Copy out all of the records below line for line, with no changes.
»»
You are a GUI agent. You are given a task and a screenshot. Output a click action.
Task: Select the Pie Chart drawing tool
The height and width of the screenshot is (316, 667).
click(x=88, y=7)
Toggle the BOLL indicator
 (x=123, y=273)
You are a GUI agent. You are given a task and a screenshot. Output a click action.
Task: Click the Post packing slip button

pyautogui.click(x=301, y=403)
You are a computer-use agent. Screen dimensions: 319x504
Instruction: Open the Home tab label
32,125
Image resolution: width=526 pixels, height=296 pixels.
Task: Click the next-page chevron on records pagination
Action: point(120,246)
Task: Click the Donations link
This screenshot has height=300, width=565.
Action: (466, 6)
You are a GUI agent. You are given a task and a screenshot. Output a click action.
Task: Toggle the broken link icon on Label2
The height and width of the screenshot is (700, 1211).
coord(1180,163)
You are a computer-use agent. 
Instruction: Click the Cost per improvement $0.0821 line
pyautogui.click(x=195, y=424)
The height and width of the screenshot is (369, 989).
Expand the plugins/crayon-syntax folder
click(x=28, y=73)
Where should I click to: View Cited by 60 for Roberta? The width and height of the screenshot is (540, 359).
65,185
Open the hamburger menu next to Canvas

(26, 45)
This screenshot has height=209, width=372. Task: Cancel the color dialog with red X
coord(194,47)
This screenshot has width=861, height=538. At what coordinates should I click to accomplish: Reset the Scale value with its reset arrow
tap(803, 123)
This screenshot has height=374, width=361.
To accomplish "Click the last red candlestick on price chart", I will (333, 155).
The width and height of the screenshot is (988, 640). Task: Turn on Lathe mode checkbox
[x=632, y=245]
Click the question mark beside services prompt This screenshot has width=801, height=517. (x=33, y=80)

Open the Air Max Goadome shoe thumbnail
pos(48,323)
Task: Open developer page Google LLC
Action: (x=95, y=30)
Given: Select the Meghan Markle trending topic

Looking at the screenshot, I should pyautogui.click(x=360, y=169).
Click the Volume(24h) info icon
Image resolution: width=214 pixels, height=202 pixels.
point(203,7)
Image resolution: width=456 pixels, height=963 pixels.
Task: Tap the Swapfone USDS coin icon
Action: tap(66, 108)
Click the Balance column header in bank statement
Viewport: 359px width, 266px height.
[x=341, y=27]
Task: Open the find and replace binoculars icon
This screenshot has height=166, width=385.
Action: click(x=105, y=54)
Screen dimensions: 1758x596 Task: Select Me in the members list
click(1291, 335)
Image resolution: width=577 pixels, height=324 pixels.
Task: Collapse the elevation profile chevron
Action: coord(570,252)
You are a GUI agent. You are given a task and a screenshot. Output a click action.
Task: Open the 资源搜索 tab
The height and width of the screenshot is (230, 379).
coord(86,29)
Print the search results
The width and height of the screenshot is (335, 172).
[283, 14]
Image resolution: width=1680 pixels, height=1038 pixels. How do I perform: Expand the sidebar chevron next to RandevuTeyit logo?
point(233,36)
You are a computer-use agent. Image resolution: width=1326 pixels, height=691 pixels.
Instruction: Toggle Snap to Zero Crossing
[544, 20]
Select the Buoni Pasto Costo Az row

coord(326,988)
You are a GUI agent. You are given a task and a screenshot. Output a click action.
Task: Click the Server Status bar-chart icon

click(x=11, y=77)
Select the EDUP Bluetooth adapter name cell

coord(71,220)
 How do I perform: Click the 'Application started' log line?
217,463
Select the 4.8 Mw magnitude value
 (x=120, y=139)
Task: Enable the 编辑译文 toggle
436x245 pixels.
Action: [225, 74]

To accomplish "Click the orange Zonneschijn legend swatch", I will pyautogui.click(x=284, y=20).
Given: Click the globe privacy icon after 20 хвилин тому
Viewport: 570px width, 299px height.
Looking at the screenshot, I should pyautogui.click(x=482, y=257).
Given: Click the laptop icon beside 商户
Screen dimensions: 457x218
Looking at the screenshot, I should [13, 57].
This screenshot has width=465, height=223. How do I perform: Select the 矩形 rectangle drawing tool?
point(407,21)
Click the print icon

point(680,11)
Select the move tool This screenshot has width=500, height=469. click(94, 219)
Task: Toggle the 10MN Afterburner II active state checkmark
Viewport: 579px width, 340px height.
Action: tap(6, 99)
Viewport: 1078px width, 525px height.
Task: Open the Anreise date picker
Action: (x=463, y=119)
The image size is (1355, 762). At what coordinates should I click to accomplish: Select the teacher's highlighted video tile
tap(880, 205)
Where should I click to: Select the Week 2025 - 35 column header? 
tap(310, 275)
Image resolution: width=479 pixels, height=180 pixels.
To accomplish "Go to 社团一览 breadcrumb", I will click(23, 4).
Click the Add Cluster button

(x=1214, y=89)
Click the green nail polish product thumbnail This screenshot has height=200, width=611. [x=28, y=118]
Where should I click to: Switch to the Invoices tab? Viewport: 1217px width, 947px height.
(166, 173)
««
• _Solution for this exercise_
You are a GUI agent. You are given a task and a screenshot. Output a click action.
Task: Select the Pie Chart drawing tool
The height and width of the screenshot is (316, 667).
click(x=88, y=7)
Toggle the BOLL indicator
 (x=123, y=273)
You are a GUI agent. You are given a task and a screenshot. Output a click action.
Task: Click the Post packing slip button

pyautogui.click(x=301, y=403)
You are a computer-use agent. Screen dimensions: 319x504
Instruction: Open the Home tab label
32,125
Image resolution: width=526 pixels, height=296 pixels.
Task: Click the next-page chevron on records pagination
Action: point(120,246)
Task: Click the Donations link
This screenshot has height=300, width=565.
Action: (466, 6)
You are a GUI agent. You are given a task and a screenshot. Output a click action.
Task: Toggle the broken link icon on Label2
The height and width of the screenshot is (700, 1211).
coord(1180,163)
You are a computer-use agent. 
Instruction: Click the Cost per improvement $0.0821 line
pyautogui.click(x=195, y=424)
The height and width of the screenshot is (369, 989).
Expand the plugins/crayon-syntax folder
click(x=28, y=73)
Where should I click to: View Cited by 60 for Roberta? The width and height of the screenshot is (540, 359).
65,185
Open the hamburger menu next to Canvas

(26, 45)
This screenshot has height=209, width=372. Task: Cancel the color dialog with red X
coord(194,47)
This screenshot has width=861, height=538. At what coordinates should I click to accomplish: Reset the Scale value with its reset arrow
tap(803, 123)
This screenshot has height=374, width=361.
To accomplish "Click the last red candlestick on price chart", I will (333, 155).
The width and height of the screenshot is (988, 640). Task: Turn on Lathe mode checkbox
[x=632, y=245]
Click the question mark beside services prompt This screenshot has width=801, height=517. (x=33, y=80)

Open the Air Max Goadome shoe thumbnail
pos(48,323)
Task: Open developer page Google LLC
Action: (x=95, y=30)
Given: Select the Meghan Markle trending topic

Looking at the screenshot, I should pyautogui.click(x=360, y=169).
Click the Volume(24h) info icon
Image resolution: width=214 pixels, height=202 pixels.
point(203,7)
Image resolution: width=456 pixels, height=963 pixels.
Task: Tap the Swapfone USDS coin icon
Action: tap(66, 108)
Click the Balance column header in bank statement
Viewport: 359px width, 266px height.
[x=341, y=27]
Task: Open the find and replace binoculars icon
This screenshot has height=166, width=385.
Action: click(x=105, y=54)
Screen dimensions: 1758x596 Task: Select Me in the members list
click(1291, 335)
Image resolution: width=577 pixels, height=324 pixels.
Task: Collapse the elevation profile chevron
Action: coord(570,252)
You are a GUI agent. You are given a task and a screenshot. Output a click action.
Task: Open the 资源搜索 tab
The height and width of the screenshot is (230, 379).
coord(86,29)
Print the search results
The width and height of the screenshot is (335, 172).
[283, 14]
Image resolution: width=1680 pixels, height=1038 pixels. How do I perform: Expand the sidebar chevron next to RandevuTeyit logo?
point(233,36)
You are a computer-use agent. Image resolution: width=1326 pixels, height=691 pixels.
Instruction: Toggle Snap to Zero Crossing
[544, 20]
Select the Buoni Pasto Costo Az row

coord(326,988)
You are a GUI agent. You are given a task and a screenshot. Output a click action.
Task: Click the Server Status bar-chart icon

click(x=11, y=77)
Select the EDUP Bluetooth adapter name cell

coord(71,220)
 How do I perform: Click the 'Application started' log line?
217,463
Select the 4.8 Mw magnitude value
 (x=120, y=139)
Task: Enable the 编辑译文 toggle
436x245 pixels.
Action: [225, 74]

To accomplish "Click the orange Zonneschijn legend swatch", I will pyautogui.click(x=284, y=20).
Given: Click the globe privacy icon after 20 хвилин тому
Viewport: 570px width, 299px height.
Looking at the screenshot, I should pyautogui.click(x=482, y=257).
Given: Click the laptop icon beside 商户
Screen dimensions: 457x218
Looking at the screenshot, I should [13, 57].
This screenshot has width=465, height=223. How do I perform: Select the 矩形 rectangle drawing tool?
point(407,21)
Click the print icon

point(680,11)
Select the move tool This screenshot has width=500, height=469. click(94, 219)
Task: Toggle the 10MN Afterburner II active state checkmark
Viewport: 579px width, 340px height.
Action: tap(6, 99)
Viewport: 1078px width, 525px height.
Task: Open the Anreise date picker
Action: (x=463, y=119)
The image size is (1355, 762). At what coordinates should I click to accomplish: Select the teacher's highlighted video tile
tap(880, 205)
Where should I click to: Select the Week 2025 - 35 column header? 
tap(310, 275)
Image resolution: width=479 pixels, height=180 pixels.
To accomplish "Go to 社团一览 breadcrumb", I will click(23, 4).
Click the Add Cluster button

(x=1214, y=89)
Click the green nail polish product thumbnail This screenshot has height=200, width=611. [x=28, y=118]
Where should I click to: Switch to the Invoices tab? Viewport: 1217px width, 947px height.
(166, 173)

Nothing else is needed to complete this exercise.